The UK is calling for urgent global action in response to a UN report.
This latest report published is a stark warning from scientists around the world that human activity is damaging the planet at an alarming rate.
The report warns that climate change is already affecting every region across the globe and that without urgent action to limit warming, heatwaves, heavy precipitation, droughts, and loss of Arctic Sea ice, snow cover and permafrost, will all increase while carbon sinks will become less effective at slowing the growth of carbon dioxide in the atmosphere.
The report highlights that cutting global emissions, starting immediately, to net zero by mid-century would give a good chance of limiting global warming to 1.5C in the long-term and help to avoid the worst effects of climate change.

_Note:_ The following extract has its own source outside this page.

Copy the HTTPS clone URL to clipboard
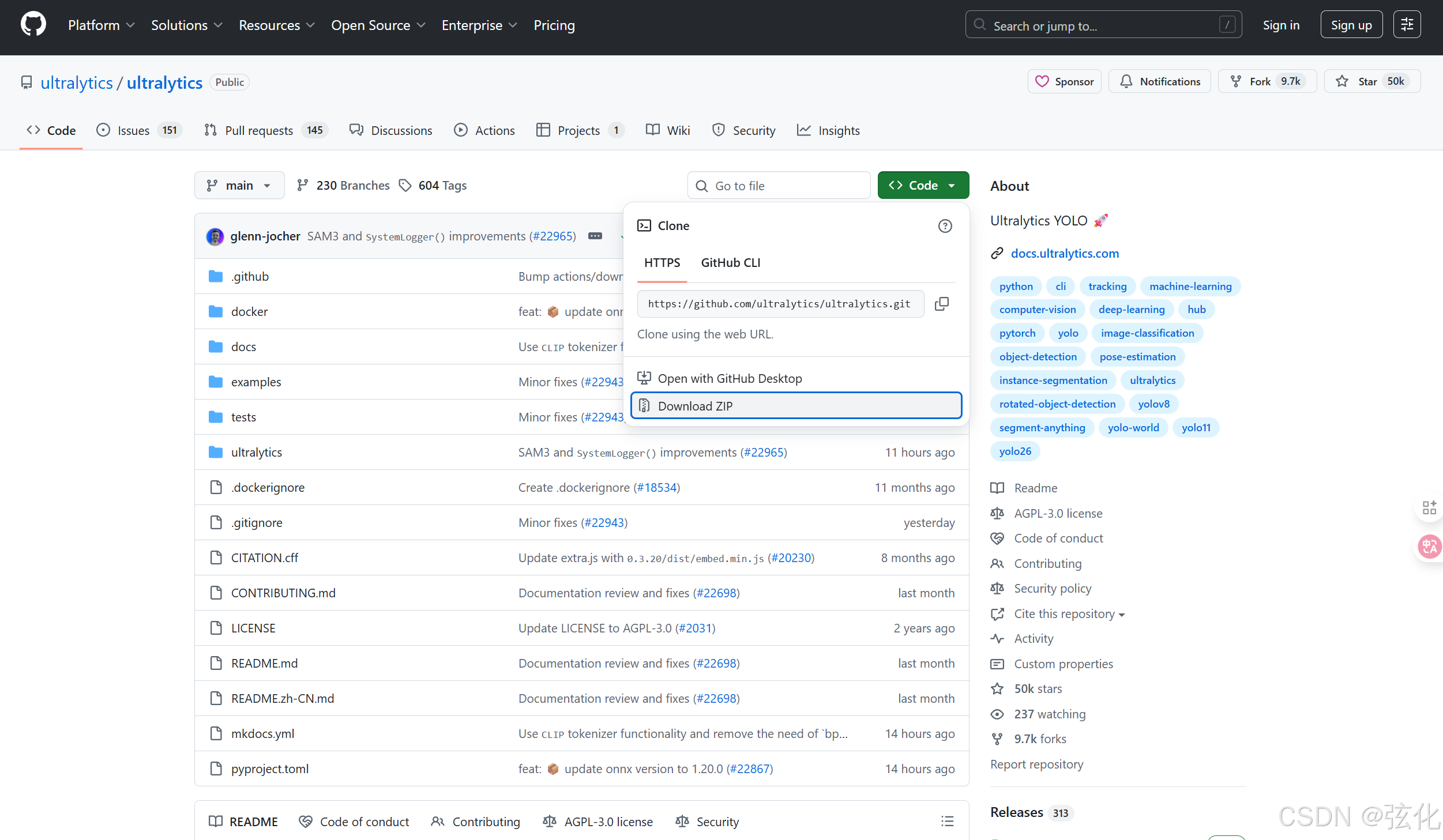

The Prime Minister Boris Johnson said: “Today’s report makes for sobering reading, and it is clear that the next decade is going to be pivotal to securing the future of our planet. We know what must be done to limit global warming – consign coal to history and shift to clean energy sources, protect nature and provide climate finance for countries on the frontline.
“The UK is leading the way, decarbonising our economy faster than any country in the G20 over the last two decades. I hope today’s IPCC report will be a wake-up call for the world to take action now, before we meet in Glasgow in November for the critical COP26 summit.”
As extreme events are felt across the globe, from wildfires in North America to floods in China, across Europe, India and parts of Africa, and heatwaves in Siberia, COP President Alok Sharma has been negotiating with governments and businesses to increase global climate ambition and take immediate action to help halve global emissions in the next decade and reach net zero emissions by mid-century in order to keep the 1.5C goal set out in the Paris Agreement within reach.
The UK is already showing leadership with clear plans to reduce its emissions by 68% by 2030 and 78% by 2035, leading to net zero by 2050. Today, more than 70% of the world’s economy is now covered by a net zero target – up from 30% when the UK took over as incoming COP Presidency. May saw the establishment of the first net zero G7, with all countries coming forward with 2030 emission reduction targets that put them on a pathway to reaching this goal by 2050. However, today’s report shows that more action is urgently needed.
In a meeting with scientists, Alok Sharma encouraged countries that have not already done so, to urgently submit new or updated NDCs with their plans for ambitious climate action ahead of the vital COP26 summit later this year in Glasgow, particularly all major economies of the G20 who are responsible for over 80% of global emissions.
In response to the report, Mr Sharma said: “The science is clear, the impacts of the climate crisis can be seen around the world and if we don’t act now, we will continue to see the worst effects impact lives, livelihoods and natural habitats.
“Our message to every country, government, business and part of society is simple. The next decade is decisive, follow the science and embrace your responsibility to keep the goal of 1.5C alive.
UK International Champion on Adaptation and Resilience for the COP26 Presidency Anne-Marie Trevelyan said: “The impacts of climate change are already affecting lives and livelihoods around the world, with increasing frequency and severity. Alongside the need to drive down emissions, this report rings the alarm to urgently help vulnerable communities adapt and build resilience – in developed and developing countries alike.